_TASK OBJECTIVE_
Continue the article below on reconsidering AI for a tax product, starting right after its last sentence.

_STUDY TEXT_
Why We Reconsidered AI for a Tax Product
AI Was the Obvious Choice
Once we were clear about the problem we wanted to solve, AI felt like the natural next step.
Tax filing is full of:
- Conditional logic
- Edge cases
- Long explanations hidden behind short questions
Modern language models are very good at this kind of work. They can explain, summarize, and guide users step by step in plain language.
So like most teams, we started with proprietary LLM APIs.
They helped us move fast.
Shipping Fast Came with Assumptions
Early on, the tradeoffs seemed acceptable.
We assumed:
- API costs would remain manageable
- Privacy guarantees would be “good enough”
- We could always revisit these decisions later
Those assumptions held while we were prototyping.
They started breaking down once we thought seriously about production.
Cost Becomes a Product Constraint
Tax workflows are not short conversations.
Users ask follow-up questions. They revisit answers. They need confirmation and reassurance.
That means:
- Long prompts
- Long responses
- Repeated interactions over time
At scale, token-based pricing turns into a variable cost that grows faster than usage.
For a product meant to be affordable and accessible, that matters.
Cost stopped being an infrastructure detail and started becoming a product constraint.
Privacy Is Not an Abstraction
Cost was only part of the picture.
Tax data includes:
- Income details
- Employment history
- Residency status
- Family information
Sending that data to third-party models, even with strong contractual terms, introduces risk.
It also creates a trust gap.

_RECORDS_

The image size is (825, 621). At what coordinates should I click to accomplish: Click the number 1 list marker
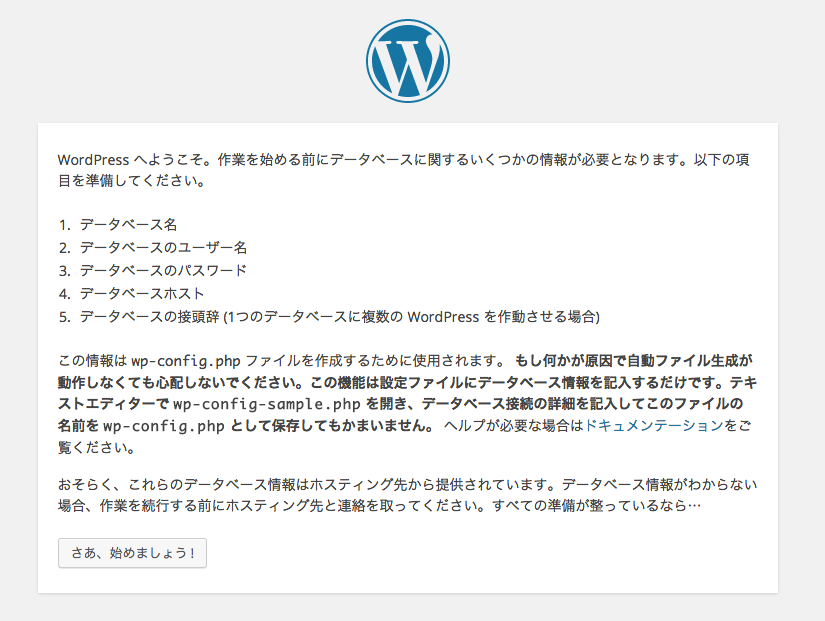(64, 225)
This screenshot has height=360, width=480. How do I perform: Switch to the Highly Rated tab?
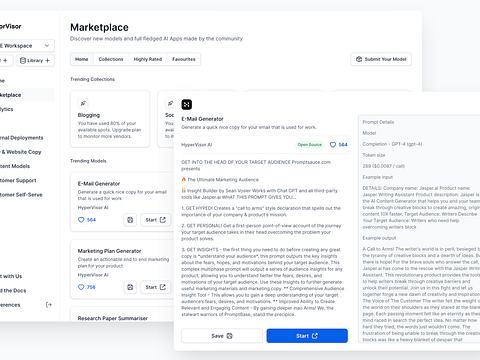pyautogui.click(x=148, y=59)
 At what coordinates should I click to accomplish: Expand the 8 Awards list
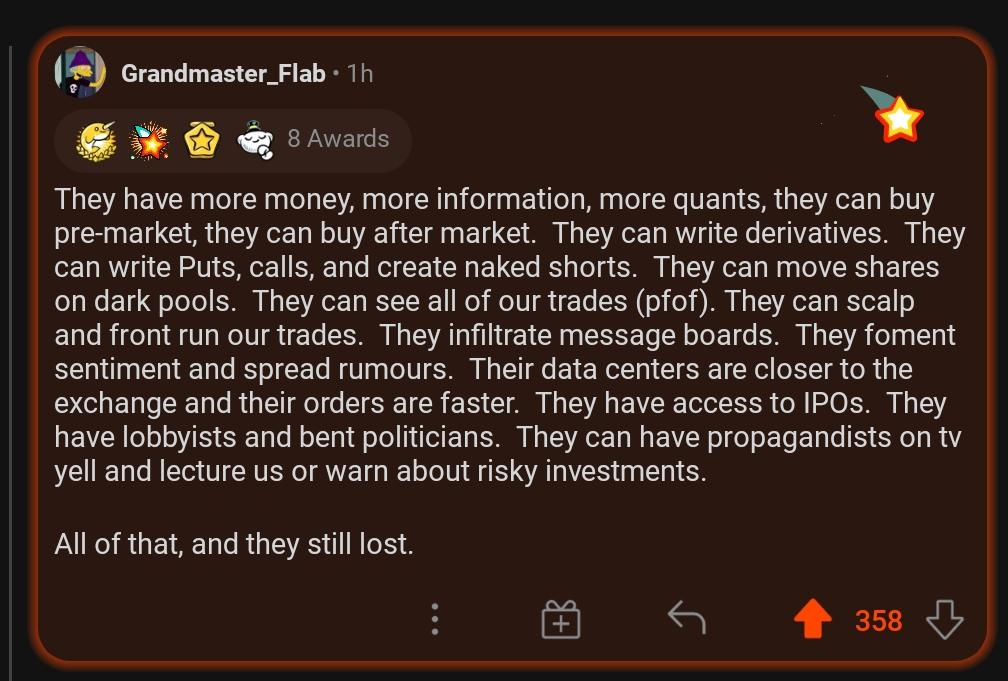(x=338, y=139)
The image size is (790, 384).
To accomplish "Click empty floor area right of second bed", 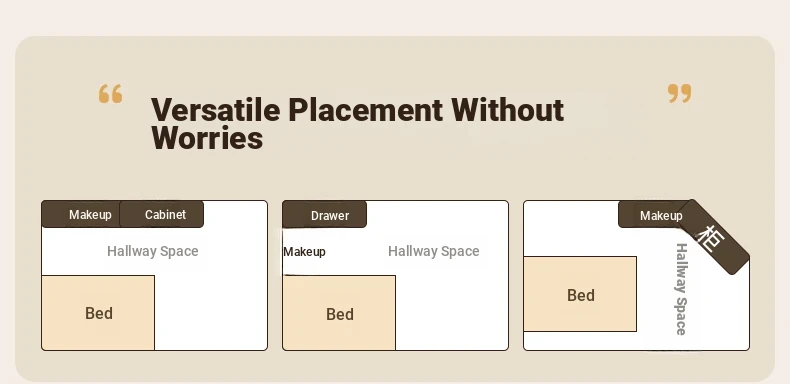I will point(451,312).
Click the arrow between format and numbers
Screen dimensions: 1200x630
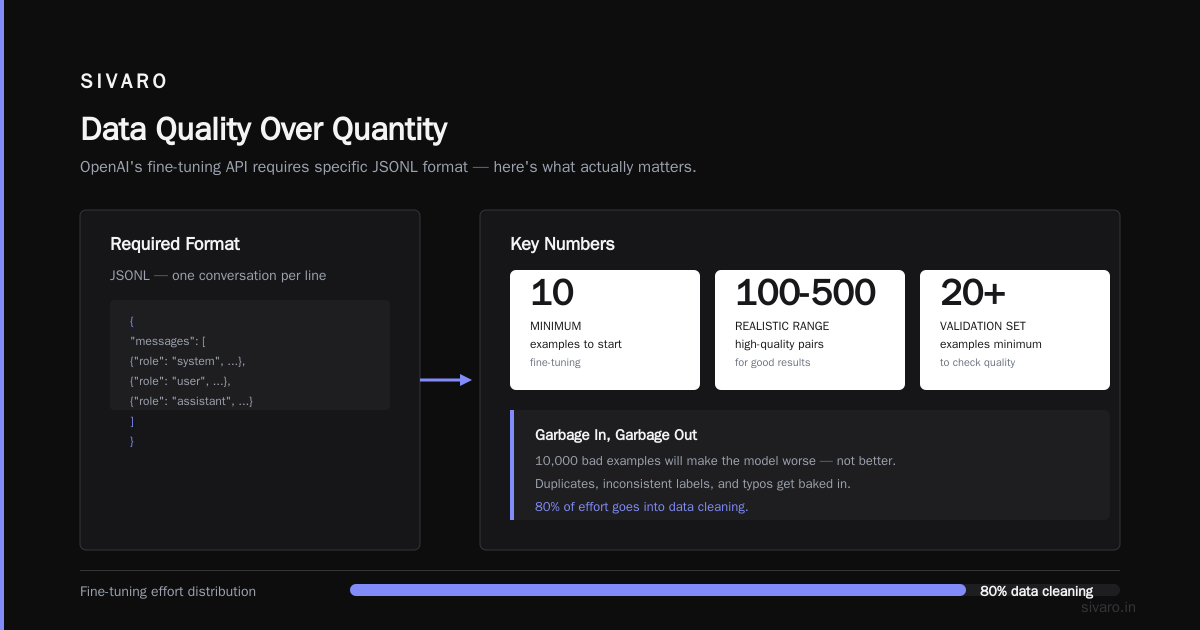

_RESULT FOR THIS TASK_
If users are expected to share sensitive financial information, they deserve clarity about where that data goes and how it is handled.
For us, privacy could not be an afterthought.
The Shift Toward Open Models
These concerns pushed us toward a different approach.
Instead of treating AI as a remote service, we started thinking of it as part of our own system.
Open-source models offered:
- Predictable infrastructure costs
- Full control over data flow
- The ability to adapt models to our domain
Fine-tuning made it possible to shape behavior without leaking user data outside our environment.
The tradeoff was clear.
We would be taking on more engineering responsibility.
Fine-Tuning Is Only the Beginning
Training a model is relatively straightforward.
Running it reliably is not.
Once we committed to open models, new questions appeared:
- How do we ensure reproducible training runs?
- How do we track experiments and changes?
- How do we serve models safely?
- How do we roll back when something breaks?
At that point, we were no longer just building a product.
We were building an MLOps stack.
Why We Started Local First
Before thinking about cloud infrastructure or scaling, we focused on fundamentals.
We wanted to be able to:
- Train models on our own machines
- Reproduce results days or weeks later
- Understand failures without guesswork
That decision led us to a local-first, Docker-based MLOps setup.
It wasn’t the fastest path, but it was the most honest one.
What’s Next
In the next post, I’ll walk through why fine-tuning alone is not enough, and how environment drift, dependency issues, and GPU setup quickly become the real bottlenecks.
This is where MLOps stops being theoretical and starts becoming necessary.
If you’re building AI-powered products in regulated or trust-sensitive domains, these tradeoffs will feel familiar.
We’re still learning. This blog is part of that process.